The acidic peptide-specific type II protein kinases from the nucleus and the cytosol of porcine liver are distinct.

The second messenger-independent acidic peptide-specific protein kinase II (casein kinase II) from the cytosol of porcine liver has been purified to apparent homogeneity by using DEAE-cellulose, hydroxyl apatite, and phosphocellulose chromatography. The native enzyme has an apparent Mr of 150,000. After sodium dodecyl sulfate-gel electrophoresis a band of Mr = 39,000 and a slightly diffuse band of Mr = 27,000 were found indicating an alpha 2 beta 2 structure of this protein kinase. A thorough comparison with the corresponding enzyme from the nucleus was performed.
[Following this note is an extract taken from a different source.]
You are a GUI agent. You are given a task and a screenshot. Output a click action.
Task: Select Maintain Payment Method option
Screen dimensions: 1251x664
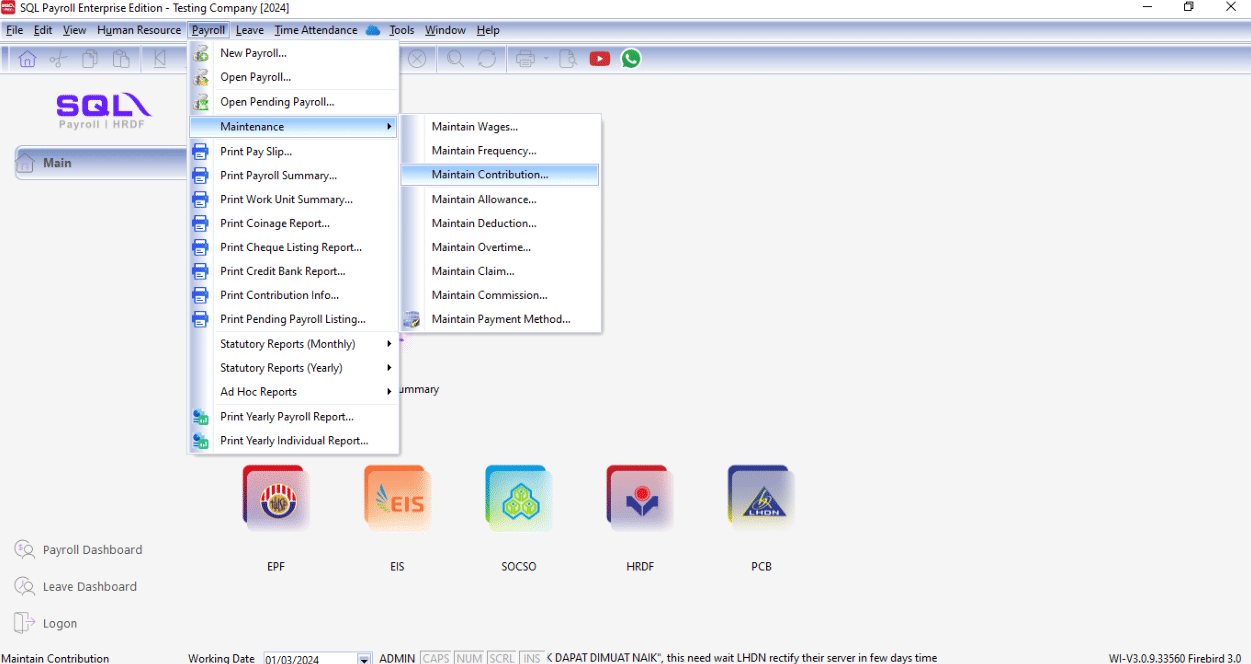[x=500, y=320]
The two enzymes differ in the subunit composition, as the nuclear enzyme is composed of subunits with a Mr of 95,000; they further differ in the heparin sensitivity and binding to blue dextran-Sepharose. Distinct differences in their nucleotide binding sites were found upon mapping with ATP analogs, although both enzymes utilize ATP as well as GTP. On the other hand, both enzymes phosphorylate identical sites in the casein variants beta A2 and alpha S1B at comparable rates. These results demonstrate for the first time the existence of distinct nucleus and cytoplasm specific type II "casein kinases".